Dutch health minister Edith Schippers answered the Netherlands had "the best location for EMA."
"We have a very good Dutch regulator agency. We have a lot of expertise. … We already have quite a big capacity in our regulatory agency," she said.
But did that then mean that the Dutch were less strong on banking?
"Of course, it's not one or the other, but we chose to make a bid for EMA," Schippers only said.
"Around the grand area of Porto we have a concentration of many startups and enterprises that deal with the health cluster," Portugal's state secretary EU affairs Ana Paula Zacarias said.

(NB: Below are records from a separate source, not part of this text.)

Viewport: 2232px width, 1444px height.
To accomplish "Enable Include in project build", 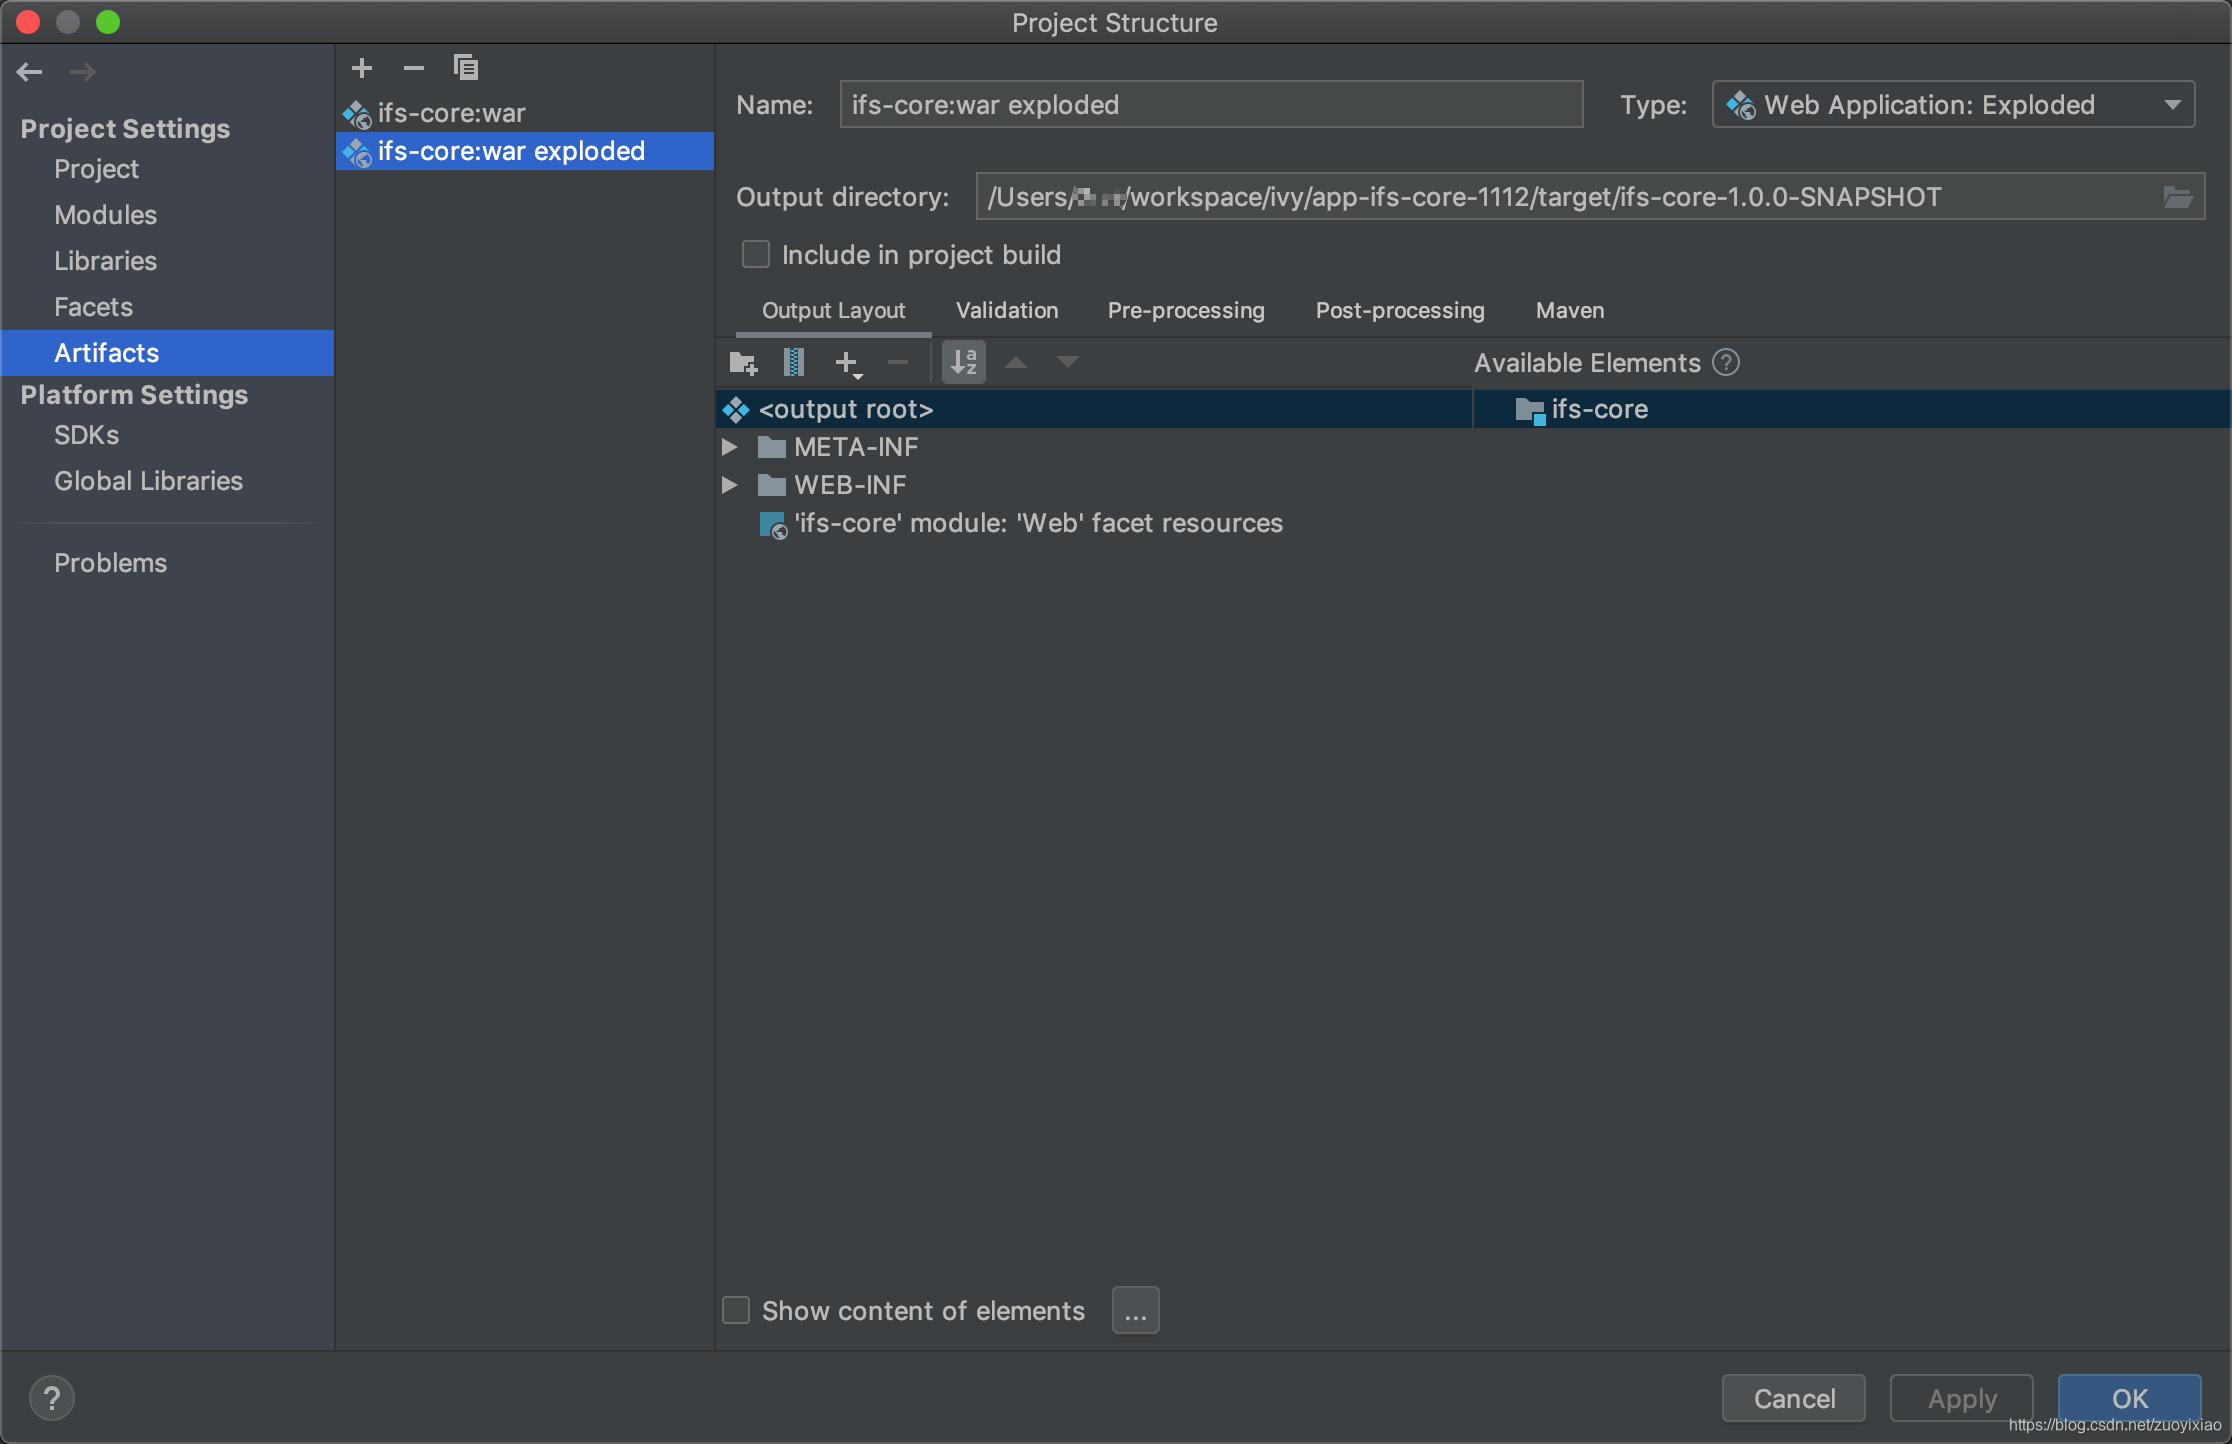I will point(756,255).
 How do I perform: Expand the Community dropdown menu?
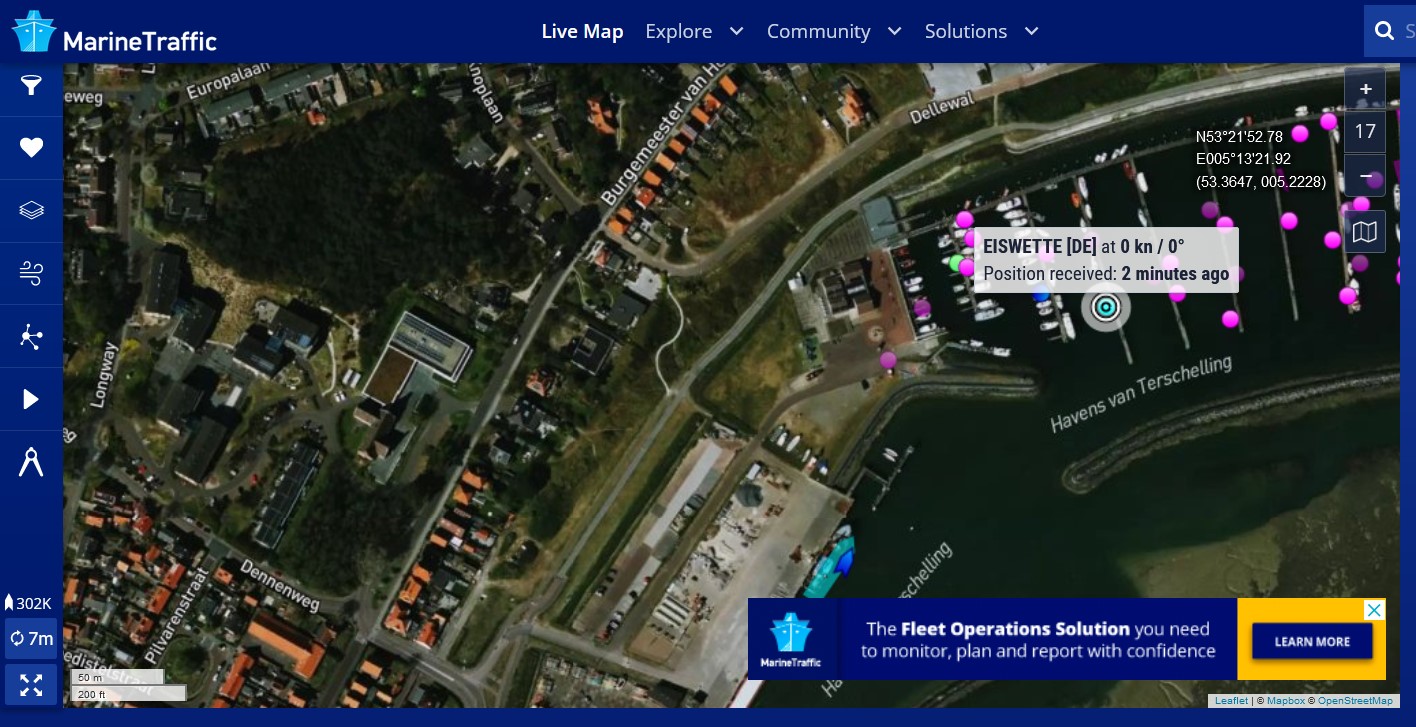(x=834, y=31)
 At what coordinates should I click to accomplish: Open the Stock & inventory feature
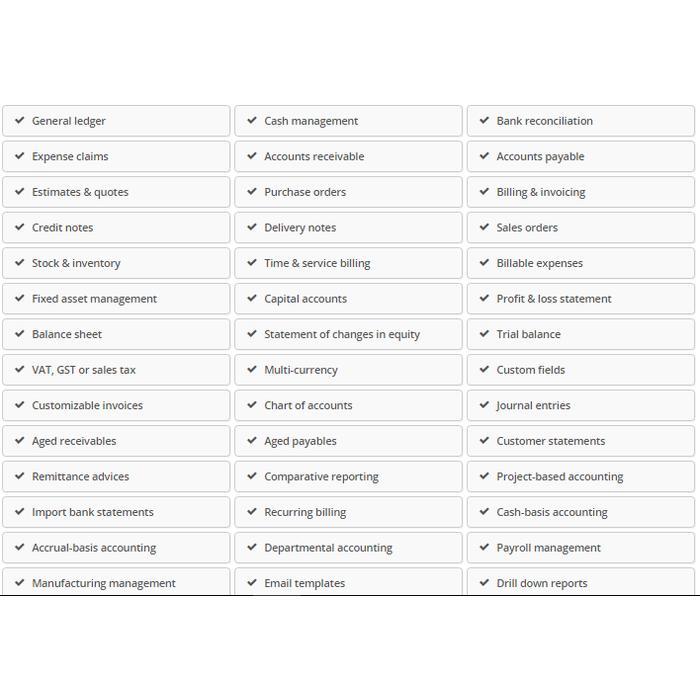(x=116, y=263)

So, that means that Portugal's health sector stronger than its banking sector?
"Not exactly. I think our bank sector is doing well. But I believe that in political terms this would be an interesting candidature for us and where we have a good opportunity," said Zacarias.
In it to win it
Slovak telecoms and transport deputy minister Viktor Stromcek was more willing to admit that cities other than his own Bratislava had a more vibrant financial sector.
"We are absolutely sure the other cities are in a better position when we are talking about the banking agency, and it's totally different situation when we are talking about medical agency," he said.
Greek alternate foreign minister George Katrougalos gave a similar explanation, noting that although Greece is "trying now to reinvigorate" the banking sector, it was pretty clear that Greece is not among the top EU countries.
Victor Negrescu, Romanian deputy minister for European affairs, said his country did not want to submit a bid to host the EBA "only for the sake of running".
"Our government has decided to run to host the European medicines agency because this is the field in which we have an expertise. We have a history, we have a tradition … we have even members of the European Parliament that are doctors that have a clue about it," he said.
Italian state secretary for EU affairs, Sandro Gozi, also said that you don't "have to compete for everything".
"Obviously we wanted to focus all our energy and all our attention, and also the taxpayer money on something on which we think we have something special to offer," he said.
Diplomacy
Several of these ministers mentioned Frankfurt, the seat of the European Central Bank, as a logical new home for EBA.
Michael Horn, spokesman for the state of Hessen, where Frankfurt is situated, told EUobserver why his state and country were not hosting promotional events in Brussels.
Instead, they were focussing their efforts on discrete diplomacy.
"We talk to those people who decide," he said.